COPENHAGEN – U.S. country singer Emmylou Harris and Scottish virtuoso percussionist Dame Evelyn Glennie were awarded on Tuesday in Stockholm as the 2015 Laureates of the Polar Music Prize, considered the Nobel Prize of music.
“No one in the history of popular music has harmonized like Emmylou Harris... The music of Emmylou Harris contains the history and spirit of the entire American continent,” said the esteemed jury on Tuesday.
In regards to Glennie, who went deaf at age 12, the jury said, “She has widened our understanding of what music is and shown us that listening is only partly to do with our ears... Evelyn Glennie shows us that the body is a resonance chamber and that we live in a universe of sound.”

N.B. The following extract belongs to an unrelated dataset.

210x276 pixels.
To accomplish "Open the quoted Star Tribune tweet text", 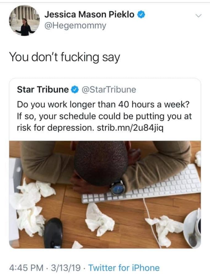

Harris, the 67-year-old Country Music Hall of Fame inductee since 2008, has released over 25 albums, sold more than 15 million copies, and won 10 Grammy Awards throughout her career that spans over four decades.
As for the second recipient, Glennie, 49, starred in 1992 in the first percussion recital in the history of the prestigious BBC Proms music festival, as well as other concerts all over the world, in addition to having recorded around 30 albums.
The two winners will receive the Polar Music Prize money worth nearly 110,000 euros ($118,000) on June 9, 2015 in Stockholm.